Once the line holding "Gà nướng mật" is found in the listing below, write it out and each later line exactly, up to and including the one holding "Écrivez-nous à propos".

MATERIAL TO PROCESS
▼▼▼

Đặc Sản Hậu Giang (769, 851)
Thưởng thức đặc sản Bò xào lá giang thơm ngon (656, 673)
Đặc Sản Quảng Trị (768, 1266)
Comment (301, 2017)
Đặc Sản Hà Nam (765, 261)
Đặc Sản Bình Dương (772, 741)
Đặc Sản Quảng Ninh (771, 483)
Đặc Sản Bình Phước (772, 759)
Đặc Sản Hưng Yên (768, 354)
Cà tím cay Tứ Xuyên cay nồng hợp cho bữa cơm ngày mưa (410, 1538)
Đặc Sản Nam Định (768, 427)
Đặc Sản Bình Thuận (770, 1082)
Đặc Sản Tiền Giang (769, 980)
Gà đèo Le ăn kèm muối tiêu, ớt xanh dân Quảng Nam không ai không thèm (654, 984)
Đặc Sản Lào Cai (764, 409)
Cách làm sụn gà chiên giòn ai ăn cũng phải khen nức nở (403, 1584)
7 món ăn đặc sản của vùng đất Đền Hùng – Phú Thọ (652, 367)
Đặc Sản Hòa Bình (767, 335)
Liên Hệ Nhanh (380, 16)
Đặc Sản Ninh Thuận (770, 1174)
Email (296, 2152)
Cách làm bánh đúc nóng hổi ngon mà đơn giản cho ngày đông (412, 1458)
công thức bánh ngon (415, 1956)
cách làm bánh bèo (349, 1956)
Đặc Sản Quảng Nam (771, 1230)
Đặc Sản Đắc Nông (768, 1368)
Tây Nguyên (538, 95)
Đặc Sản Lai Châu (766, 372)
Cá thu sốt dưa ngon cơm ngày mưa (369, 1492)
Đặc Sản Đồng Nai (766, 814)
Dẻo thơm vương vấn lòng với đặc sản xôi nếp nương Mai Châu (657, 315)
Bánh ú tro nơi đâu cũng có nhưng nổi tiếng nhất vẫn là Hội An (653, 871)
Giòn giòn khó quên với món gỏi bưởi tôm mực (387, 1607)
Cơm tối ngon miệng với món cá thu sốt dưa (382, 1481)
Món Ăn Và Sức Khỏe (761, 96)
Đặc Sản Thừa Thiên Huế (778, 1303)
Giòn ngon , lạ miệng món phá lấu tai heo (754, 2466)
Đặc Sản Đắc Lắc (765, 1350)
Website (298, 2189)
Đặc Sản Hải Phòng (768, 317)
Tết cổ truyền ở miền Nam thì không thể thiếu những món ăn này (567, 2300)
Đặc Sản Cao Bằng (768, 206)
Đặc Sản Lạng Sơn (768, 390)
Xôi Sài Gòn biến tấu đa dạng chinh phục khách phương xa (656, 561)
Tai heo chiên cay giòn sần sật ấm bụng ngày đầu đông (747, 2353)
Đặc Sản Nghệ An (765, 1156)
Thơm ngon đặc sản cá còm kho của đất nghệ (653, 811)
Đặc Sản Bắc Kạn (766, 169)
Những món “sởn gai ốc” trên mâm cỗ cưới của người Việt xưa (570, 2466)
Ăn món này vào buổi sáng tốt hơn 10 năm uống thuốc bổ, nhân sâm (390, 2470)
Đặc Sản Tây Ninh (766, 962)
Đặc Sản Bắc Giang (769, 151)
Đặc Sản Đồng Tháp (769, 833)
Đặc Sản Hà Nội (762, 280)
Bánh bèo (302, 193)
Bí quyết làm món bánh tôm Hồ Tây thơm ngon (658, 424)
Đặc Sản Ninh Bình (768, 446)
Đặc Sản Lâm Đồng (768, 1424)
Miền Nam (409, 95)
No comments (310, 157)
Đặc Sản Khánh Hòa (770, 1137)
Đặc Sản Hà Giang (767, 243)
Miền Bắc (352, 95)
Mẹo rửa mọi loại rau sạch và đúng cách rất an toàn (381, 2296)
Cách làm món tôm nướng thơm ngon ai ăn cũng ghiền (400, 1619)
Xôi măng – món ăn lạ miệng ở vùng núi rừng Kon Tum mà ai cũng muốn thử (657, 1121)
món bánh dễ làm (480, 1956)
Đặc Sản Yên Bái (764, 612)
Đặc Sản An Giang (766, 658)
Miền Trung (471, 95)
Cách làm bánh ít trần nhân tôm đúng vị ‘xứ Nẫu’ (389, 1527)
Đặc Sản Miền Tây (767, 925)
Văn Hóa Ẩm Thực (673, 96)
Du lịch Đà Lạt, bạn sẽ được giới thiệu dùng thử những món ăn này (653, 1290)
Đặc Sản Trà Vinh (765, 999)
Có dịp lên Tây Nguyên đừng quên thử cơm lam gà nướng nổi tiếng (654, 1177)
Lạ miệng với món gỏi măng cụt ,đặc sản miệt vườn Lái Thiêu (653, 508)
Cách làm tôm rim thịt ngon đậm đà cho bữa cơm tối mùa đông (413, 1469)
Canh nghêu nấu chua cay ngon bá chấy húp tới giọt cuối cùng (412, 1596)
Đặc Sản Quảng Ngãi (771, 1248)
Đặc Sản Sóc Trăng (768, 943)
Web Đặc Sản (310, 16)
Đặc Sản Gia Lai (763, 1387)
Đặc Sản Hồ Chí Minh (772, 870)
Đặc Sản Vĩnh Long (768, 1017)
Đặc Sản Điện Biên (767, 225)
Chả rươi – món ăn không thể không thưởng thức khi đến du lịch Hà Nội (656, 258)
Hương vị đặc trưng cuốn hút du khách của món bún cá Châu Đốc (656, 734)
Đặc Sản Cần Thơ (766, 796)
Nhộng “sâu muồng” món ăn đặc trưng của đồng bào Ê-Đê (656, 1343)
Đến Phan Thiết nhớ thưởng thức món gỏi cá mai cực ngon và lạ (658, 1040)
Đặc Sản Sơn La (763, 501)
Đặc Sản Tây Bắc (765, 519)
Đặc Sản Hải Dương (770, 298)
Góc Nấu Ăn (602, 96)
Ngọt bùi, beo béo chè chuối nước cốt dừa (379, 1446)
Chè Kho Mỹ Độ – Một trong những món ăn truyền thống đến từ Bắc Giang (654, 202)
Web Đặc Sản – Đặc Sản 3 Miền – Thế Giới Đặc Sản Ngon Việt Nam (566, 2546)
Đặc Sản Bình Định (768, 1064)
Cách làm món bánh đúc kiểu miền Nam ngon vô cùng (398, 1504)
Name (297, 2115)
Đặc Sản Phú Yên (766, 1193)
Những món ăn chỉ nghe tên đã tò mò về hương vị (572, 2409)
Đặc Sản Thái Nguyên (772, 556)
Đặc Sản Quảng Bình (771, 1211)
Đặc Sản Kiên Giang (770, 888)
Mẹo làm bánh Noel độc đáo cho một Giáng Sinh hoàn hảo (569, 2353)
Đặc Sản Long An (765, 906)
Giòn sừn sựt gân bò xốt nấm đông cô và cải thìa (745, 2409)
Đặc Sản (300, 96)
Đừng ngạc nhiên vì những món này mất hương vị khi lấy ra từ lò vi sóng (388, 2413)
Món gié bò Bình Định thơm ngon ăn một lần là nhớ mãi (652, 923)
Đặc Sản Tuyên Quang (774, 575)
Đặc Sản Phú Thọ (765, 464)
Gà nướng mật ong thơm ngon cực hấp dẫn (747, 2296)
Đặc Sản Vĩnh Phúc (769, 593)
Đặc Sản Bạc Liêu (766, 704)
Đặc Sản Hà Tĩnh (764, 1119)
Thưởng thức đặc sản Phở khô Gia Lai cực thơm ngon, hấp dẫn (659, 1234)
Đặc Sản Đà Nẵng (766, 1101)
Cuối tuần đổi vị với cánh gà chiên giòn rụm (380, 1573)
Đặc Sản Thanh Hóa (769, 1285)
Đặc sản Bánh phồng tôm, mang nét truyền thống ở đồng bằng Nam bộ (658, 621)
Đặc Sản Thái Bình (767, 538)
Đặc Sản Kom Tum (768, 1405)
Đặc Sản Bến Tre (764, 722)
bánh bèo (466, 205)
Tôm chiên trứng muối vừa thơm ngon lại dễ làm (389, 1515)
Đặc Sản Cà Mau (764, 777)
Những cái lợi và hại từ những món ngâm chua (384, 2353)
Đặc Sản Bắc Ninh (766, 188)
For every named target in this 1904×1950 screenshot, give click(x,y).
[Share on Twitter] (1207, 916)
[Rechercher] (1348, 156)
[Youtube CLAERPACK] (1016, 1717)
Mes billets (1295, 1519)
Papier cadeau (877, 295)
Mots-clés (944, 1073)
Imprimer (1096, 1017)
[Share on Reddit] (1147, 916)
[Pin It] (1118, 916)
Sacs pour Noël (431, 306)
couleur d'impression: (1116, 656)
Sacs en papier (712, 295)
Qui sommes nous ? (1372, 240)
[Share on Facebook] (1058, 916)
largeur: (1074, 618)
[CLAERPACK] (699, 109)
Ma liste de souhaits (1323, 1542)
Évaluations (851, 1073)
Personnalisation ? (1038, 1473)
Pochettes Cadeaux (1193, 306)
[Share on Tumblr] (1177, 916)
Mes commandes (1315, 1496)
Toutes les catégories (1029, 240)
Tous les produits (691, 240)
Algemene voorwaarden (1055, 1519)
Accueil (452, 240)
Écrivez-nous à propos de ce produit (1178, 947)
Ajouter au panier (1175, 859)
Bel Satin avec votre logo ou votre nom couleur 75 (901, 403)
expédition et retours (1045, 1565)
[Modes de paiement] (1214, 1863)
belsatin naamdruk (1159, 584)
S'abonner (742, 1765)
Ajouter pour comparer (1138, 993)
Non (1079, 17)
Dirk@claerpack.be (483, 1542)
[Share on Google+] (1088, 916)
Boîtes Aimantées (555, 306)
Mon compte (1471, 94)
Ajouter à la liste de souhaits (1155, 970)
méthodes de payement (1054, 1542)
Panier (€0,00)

▲▲▲

OUTPUT FOR THIS TASK
Gà nướng mật ong thơm ngon cực hấp dẫn (747, 2296)
Đặc Sản Vĩnh Phúc (769, 593)
Đặc Sản Bạc Liêu (766, 704)
Đặc Sản Hà Tĩnh (764, 1119)
Thưởng thức đặc sản Phở khô Gia Lai cực thơm ngon, hấp dẫn (659, 1234)
Đặc Sản Đà Nẵng (766, 1101)
Cuối tuần đổi vị với cánh gà chiên giòn rụm (380, 1573)
Đặc Sản Thanh Hóa (769, 1285)
Đặc sản Bánh phồng tôm, mang nét truyền thống ở đồng bằng Nam bộ (658, 621)
Đặc Sản Thái Bình (767, 538)
Đặc Sản Kom Tum (768, 1405)
Đặc Sản Bến Tre (764, 722)
bánh bèo (466, 205)
Tôm chiên trứng muối vừa thơm ngon lại dễ làm (389, 1515)
Đặc Sản Cà Mau (764, 777)
Những cái lợi và hại từ những món ngâm chua (384, 2353)
Đặc Sản Bắc Ninh (766, 188)
For every named target in this 1904×1950 screenshot, give click(x,y).
[Share on Twitter] (1207, 916)
[Rechercher] (1348, 156)
[Youtube CLAERPACK] (1016, 1717)
Mes billets (1295, 1519)
Papier cadeau (877, 295)
Mots-clés (944, 1073)
Imprimer (1096, 1017)
[Share on Reddit] (1147, 916)
[Pin It] (1118, 916)
Sacs pour Noël (431, 306)
couleur d'impression: (1116, 656)
Sacs en papier (712, 295)
Qui sommes nous ? (1372, 240)
[Share on Facebook] (1058, 916)
largeur: (1074, 618)
[CLAERPACK] (699, 109)
Ma liste de souhaits (1323, 1542)
Évaluations (851, 1073)
Personnalisation ? (1038, 1473)
Pochettes Cadeaux (1193, 306)
[Share on Tumblr] (1177, 916)
Mes commandes (1315, 1496)
Toutes les catégories (1029, 240)
Tous les produits (691, 240)
Algemene voorwaarden (1055, 1519)
Accueil (452, 240)
Écrivez-nous à propos de ce produit (1178, 947)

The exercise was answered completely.